BILLINGS — Montana continues to lead the nation in pulse crop production but an ongoing trade war with India has caused market prices for peas, lentils and chickpeas to crash.
As the Montana Ag Network’s Russell Nemetz shares, Montana pulse growers remain hopeful that recent efforts with India will help secure this important export market again.
India is the world’s largest consumer of pulse crops, contributing to approximately 27 percent of the world’s consumption. And for Montana pulse growers like Jillien Streit from Chester losing this important export market as hurt their bottom line.

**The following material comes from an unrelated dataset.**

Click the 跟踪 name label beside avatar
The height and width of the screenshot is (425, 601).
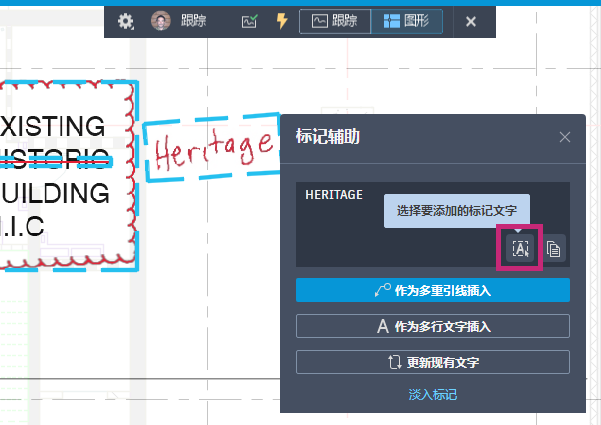point(194,21)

Jillien Streit says, "The U.S. market value to India for lentils, dry peas and chickpeas dropped 86 percent from the year 2016-17 to 2018-19. Our prices have plummeted because of this."
To help pulse growers, Montana Senator Steve Daines along with North Dakota’s Kevin Cramer sent a letter to President Trump urging him to address these unfair tariffs on his recent trip to India in which the President did.
Senator Daines tells us, "When you have President Trump meeting face to face with Prime Minister Modi, a letter from a U.S. senator, that is a great place to start. And what it did of all the issues we have to talk with India, think about there's a long list of national security issues and what's going on that part of the world. What does the president do? He's fighting for Montana pulse crop producers. It's a proud moment. So, we're off to a great start. There's more work to be done but think about what's happened in the last 120 days. China, Canada, Mexico, Japan, all these trade deals. I hope that any of that list here soon."
Jill says even the slightest move in India means big things for pulse growers here at home.
"So, if they start to pull these tariffs off, we will see price relief. And I know as a pulse grower right now, sitting down doing my fiscal budgets, I'm scared. And I think probably most growers out there are scared. If these prices don't start to move, what our future looks like. But that being said, pulses have always been a very volatile market. And if we pull out now and we change what we're doing, we won't be able to also participate in the upswings," says Jill.
Currently, tariff rates are 30 percent for dried beans, 50 percent for lentils and peas and 70 percent for chickpeas. As a result, U.S. pulse crop producers face a significant competitive disadvantage when exporting to India.